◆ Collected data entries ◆
————

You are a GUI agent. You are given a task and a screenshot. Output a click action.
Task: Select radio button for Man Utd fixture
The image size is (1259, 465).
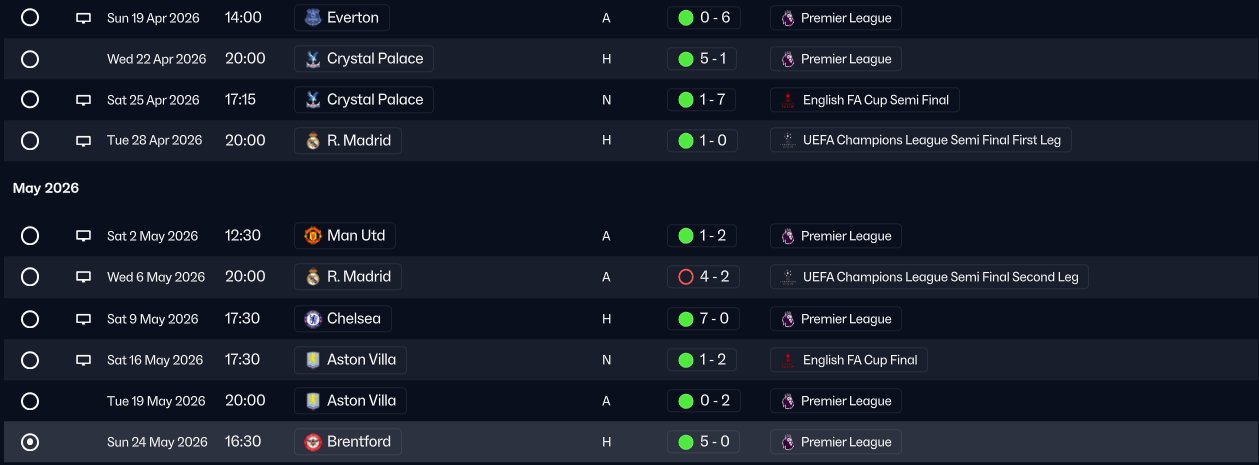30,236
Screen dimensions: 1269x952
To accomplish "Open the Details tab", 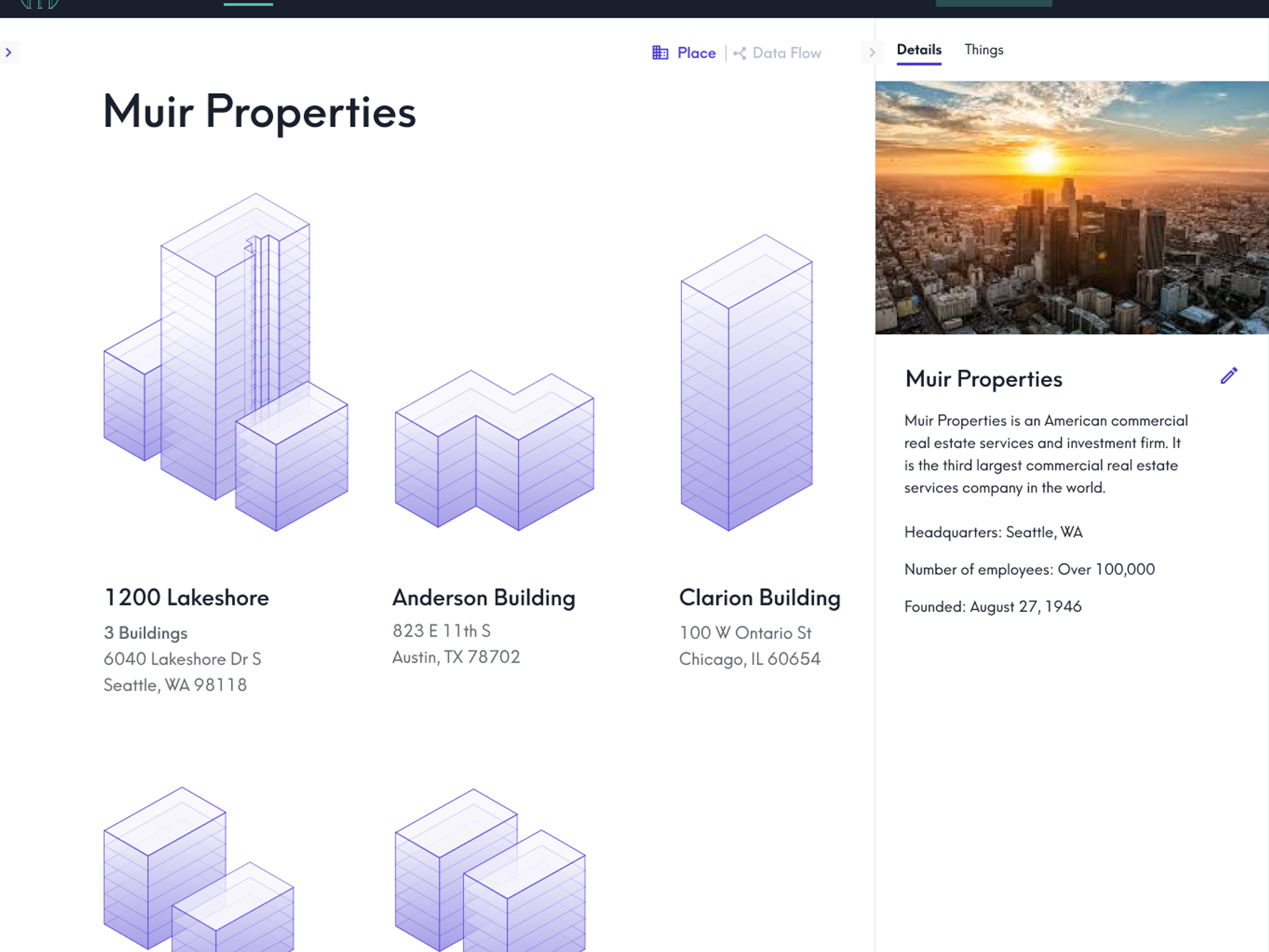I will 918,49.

————

◆ Exercise objective ◆
Pick out every line in the records that contains the word "fixture", and copy each of those lines.

◆ Solution below ◆
Task: Select radio button for Man Utd fixture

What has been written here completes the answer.